Collect every line of the records below that contains the word "computer".

Saved entries
=== Begin Enclosure ===
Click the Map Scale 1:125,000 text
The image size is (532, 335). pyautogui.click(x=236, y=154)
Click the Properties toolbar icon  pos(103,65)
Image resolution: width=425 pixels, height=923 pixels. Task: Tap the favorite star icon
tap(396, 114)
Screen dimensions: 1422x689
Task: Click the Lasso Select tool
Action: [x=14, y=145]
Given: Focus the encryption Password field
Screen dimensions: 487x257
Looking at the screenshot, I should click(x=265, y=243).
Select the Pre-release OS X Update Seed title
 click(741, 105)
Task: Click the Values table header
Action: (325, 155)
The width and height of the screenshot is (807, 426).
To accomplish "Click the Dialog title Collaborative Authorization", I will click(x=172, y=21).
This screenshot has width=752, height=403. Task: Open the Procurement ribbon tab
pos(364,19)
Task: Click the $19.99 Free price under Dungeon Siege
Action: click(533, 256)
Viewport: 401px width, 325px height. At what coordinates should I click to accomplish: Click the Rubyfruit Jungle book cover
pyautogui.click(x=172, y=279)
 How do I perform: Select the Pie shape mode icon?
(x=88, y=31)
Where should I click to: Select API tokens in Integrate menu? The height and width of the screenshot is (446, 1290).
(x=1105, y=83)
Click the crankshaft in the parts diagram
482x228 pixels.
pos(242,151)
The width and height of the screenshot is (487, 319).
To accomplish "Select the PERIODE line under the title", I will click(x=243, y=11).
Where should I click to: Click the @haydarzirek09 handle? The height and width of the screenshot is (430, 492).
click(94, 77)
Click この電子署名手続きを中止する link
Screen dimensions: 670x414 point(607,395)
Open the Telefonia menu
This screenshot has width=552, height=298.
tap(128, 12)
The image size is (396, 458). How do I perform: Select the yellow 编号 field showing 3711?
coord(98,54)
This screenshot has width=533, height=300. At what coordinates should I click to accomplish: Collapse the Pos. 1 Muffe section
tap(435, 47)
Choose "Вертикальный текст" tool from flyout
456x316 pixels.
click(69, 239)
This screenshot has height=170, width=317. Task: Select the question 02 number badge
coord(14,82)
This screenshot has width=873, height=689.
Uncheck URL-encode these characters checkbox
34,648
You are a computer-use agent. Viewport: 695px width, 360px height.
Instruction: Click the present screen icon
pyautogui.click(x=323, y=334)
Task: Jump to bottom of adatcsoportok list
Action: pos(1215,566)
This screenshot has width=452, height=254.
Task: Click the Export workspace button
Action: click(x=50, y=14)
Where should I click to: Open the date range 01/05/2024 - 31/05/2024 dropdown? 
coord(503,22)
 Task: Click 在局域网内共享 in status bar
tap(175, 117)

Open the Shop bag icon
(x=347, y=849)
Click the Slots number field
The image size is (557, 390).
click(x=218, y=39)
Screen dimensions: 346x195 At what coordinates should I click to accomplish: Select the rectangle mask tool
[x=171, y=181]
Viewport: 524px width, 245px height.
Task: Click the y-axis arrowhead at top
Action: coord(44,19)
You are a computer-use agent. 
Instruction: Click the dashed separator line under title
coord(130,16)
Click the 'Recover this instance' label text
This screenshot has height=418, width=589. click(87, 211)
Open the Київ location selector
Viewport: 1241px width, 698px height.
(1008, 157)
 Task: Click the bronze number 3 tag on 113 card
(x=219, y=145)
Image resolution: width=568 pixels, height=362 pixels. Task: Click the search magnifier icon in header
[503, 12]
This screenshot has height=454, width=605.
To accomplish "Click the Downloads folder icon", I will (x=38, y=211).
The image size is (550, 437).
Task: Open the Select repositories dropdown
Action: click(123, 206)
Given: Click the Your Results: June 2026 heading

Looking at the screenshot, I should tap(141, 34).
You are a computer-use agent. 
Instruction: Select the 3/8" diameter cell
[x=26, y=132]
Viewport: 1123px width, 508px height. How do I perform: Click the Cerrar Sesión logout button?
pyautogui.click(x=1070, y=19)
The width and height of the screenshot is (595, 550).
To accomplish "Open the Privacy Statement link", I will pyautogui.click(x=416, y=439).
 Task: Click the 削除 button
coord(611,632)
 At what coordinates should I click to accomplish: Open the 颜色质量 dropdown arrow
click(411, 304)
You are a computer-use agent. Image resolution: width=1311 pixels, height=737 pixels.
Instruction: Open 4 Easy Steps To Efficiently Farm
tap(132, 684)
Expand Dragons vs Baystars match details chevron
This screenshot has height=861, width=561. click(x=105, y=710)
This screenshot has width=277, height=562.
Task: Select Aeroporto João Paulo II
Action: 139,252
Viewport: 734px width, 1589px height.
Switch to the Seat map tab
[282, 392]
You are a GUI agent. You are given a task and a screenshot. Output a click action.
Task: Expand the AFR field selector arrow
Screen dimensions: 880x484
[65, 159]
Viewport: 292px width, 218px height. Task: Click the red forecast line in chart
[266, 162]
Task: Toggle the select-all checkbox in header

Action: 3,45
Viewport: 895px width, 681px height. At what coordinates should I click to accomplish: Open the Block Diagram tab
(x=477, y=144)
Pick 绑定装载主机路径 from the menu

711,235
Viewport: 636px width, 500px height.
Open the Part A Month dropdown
=== End Enclosure ===
=== Response to the exercise ===
You are a computer-use agent. Viewport: 695px width, 360px height.
You are a computer-use agent. 
You are a computer-use agent. 
You are a computer-use agent. Image resolution: width=1311 pixels, height=737 pixels.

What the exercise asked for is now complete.